--- What you will do ---
Retrieve all lines below that have the string "Choose".
----- Records
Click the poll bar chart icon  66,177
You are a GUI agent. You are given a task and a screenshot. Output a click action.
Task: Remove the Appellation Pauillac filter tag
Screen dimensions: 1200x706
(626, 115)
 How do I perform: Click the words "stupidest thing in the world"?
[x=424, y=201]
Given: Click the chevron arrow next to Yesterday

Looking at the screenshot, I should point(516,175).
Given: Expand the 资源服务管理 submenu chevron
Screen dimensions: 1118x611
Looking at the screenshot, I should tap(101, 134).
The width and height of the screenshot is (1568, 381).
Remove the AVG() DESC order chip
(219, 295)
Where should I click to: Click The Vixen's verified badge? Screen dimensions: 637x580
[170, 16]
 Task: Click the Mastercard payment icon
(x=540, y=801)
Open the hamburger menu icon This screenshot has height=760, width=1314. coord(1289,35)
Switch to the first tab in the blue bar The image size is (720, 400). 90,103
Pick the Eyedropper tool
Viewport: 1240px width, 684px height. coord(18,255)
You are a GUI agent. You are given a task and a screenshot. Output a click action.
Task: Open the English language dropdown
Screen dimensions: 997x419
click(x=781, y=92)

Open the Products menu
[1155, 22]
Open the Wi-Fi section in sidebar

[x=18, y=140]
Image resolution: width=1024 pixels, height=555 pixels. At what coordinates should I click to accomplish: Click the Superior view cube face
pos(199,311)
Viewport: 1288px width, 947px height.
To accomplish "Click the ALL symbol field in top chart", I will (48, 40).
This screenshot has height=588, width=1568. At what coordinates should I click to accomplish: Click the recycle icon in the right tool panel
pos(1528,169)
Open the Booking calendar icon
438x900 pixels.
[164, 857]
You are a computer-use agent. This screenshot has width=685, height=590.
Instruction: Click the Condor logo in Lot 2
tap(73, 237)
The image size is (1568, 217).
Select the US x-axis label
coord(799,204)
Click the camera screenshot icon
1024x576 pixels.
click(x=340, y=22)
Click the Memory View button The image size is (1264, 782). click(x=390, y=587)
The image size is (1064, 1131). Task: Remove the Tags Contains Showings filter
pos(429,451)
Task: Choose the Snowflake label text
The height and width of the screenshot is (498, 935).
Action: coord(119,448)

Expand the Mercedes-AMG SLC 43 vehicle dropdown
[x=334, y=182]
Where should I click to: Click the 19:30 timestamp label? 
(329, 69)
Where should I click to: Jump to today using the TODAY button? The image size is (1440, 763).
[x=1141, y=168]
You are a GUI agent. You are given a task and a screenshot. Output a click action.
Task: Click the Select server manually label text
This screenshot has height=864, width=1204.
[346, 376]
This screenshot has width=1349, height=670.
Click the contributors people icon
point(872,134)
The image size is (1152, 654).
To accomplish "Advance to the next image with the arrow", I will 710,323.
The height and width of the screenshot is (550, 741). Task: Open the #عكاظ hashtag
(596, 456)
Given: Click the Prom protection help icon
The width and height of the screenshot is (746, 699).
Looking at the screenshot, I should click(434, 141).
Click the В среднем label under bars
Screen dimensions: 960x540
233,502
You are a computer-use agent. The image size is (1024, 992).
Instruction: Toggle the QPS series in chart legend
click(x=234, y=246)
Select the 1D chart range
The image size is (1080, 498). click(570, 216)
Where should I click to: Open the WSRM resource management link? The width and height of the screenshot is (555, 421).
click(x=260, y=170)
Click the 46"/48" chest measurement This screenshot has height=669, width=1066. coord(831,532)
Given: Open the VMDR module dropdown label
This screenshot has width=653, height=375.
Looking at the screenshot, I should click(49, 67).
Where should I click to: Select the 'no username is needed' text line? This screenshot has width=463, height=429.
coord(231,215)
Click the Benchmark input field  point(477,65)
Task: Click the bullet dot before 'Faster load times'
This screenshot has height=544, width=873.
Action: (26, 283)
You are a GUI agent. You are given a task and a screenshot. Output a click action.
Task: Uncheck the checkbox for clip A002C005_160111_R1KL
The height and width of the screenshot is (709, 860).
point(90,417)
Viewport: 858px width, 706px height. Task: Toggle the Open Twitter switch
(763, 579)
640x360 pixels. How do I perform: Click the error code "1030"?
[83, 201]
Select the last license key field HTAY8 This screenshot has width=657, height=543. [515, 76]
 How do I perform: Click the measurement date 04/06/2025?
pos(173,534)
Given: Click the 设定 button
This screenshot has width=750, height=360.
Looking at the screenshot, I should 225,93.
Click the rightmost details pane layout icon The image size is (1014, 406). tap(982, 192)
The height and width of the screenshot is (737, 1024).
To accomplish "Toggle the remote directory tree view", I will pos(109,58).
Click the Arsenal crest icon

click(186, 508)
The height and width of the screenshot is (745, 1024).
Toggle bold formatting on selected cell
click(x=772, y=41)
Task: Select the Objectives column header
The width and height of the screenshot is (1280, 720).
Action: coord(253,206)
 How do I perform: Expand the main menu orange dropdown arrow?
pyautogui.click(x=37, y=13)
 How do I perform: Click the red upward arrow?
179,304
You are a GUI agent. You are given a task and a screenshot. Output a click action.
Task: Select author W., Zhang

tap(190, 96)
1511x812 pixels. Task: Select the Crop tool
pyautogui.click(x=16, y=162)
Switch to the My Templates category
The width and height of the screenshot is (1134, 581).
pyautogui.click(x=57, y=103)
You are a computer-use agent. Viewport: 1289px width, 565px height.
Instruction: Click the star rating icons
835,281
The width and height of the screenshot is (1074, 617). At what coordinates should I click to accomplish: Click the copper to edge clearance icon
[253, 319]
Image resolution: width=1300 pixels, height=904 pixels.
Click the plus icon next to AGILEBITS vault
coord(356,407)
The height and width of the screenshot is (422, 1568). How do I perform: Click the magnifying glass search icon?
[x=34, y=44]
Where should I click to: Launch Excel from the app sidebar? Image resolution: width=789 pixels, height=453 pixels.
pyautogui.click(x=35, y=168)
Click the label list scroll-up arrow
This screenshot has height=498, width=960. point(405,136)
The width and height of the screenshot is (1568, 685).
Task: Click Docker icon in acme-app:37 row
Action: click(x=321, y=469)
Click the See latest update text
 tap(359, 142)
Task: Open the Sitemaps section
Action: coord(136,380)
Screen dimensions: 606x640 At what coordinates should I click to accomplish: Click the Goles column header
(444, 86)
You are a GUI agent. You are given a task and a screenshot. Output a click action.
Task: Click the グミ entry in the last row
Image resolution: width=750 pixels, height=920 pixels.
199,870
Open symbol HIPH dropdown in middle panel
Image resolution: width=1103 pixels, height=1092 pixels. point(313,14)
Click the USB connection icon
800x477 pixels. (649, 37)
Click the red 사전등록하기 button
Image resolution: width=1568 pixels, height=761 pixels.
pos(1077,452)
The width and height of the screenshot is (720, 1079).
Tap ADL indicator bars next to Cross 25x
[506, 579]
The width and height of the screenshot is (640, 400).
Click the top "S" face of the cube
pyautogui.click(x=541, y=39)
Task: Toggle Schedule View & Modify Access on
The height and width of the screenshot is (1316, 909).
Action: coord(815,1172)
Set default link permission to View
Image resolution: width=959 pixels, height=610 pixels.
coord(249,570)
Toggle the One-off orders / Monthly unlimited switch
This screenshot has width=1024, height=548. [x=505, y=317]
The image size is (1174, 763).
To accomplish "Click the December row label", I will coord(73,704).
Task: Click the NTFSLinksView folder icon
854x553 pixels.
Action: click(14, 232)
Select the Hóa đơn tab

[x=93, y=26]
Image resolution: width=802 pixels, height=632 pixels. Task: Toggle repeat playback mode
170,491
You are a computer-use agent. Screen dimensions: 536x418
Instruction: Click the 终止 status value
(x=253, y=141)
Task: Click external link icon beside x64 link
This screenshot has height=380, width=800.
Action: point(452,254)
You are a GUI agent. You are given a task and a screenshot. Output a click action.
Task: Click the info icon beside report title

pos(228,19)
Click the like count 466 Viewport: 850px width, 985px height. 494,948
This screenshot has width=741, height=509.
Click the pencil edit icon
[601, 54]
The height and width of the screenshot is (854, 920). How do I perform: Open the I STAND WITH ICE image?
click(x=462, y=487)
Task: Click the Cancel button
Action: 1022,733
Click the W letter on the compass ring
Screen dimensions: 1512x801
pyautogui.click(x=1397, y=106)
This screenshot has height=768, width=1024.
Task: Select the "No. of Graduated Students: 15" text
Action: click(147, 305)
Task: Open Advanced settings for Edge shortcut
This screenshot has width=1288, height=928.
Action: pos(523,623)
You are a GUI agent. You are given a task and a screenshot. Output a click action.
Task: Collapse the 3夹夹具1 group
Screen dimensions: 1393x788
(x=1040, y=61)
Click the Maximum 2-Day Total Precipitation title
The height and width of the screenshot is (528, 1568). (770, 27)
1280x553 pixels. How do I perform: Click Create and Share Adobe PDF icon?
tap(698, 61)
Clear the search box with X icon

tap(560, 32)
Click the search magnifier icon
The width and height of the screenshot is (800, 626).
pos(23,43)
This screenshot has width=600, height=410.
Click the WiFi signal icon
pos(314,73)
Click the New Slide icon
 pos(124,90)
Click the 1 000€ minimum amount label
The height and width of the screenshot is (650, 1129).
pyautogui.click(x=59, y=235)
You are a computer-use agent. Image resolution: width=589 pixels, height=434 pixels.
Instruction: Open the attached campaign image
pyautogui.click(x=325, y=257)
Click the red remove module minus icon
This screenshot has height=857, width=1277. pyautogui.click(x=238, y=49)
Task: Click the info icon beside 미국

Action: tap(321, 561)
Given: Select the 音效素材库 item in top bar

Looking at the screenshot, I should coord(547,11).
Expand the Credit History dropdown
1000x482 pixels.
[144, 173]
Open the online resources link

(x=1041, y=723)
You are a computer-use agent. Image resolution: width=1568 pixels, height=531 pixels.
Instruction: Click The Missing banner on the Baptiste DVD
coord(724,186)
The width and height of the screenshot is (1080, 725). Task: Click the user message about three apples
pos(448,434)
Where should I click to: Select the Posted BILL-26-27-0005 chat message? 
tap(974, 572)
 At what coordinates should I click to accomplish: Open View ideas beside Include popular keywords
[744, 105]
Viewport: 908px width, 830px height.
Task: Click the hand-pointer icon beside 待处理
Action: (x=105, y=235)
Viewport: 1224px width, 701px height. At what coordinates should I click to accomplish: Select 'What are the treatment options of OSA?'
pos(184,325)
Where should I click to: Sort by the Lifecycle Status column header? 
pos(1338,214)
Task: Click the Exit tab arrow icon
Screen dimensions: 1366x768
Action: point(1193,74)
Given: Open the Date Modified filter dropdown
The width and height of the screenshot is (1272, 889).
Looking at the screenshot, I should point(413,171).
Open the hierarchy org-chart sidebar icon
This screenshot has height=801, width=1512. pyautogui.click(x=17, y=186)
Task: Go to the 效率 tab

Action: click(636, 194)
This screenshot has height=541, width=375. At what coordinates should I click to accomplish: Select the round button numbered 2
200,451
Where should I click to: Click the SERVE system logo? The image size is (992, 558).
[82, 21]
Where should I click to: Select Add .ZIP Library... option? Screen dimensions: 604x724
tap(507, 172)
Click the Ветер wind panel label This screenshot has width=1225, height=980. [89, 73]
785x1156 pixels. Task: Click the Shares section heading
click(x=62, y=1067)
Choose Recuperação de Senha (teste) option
----------
--- Exercise response ---
Task: Choose the Snowflake label text
Choose Recuperação de Senha (teste) option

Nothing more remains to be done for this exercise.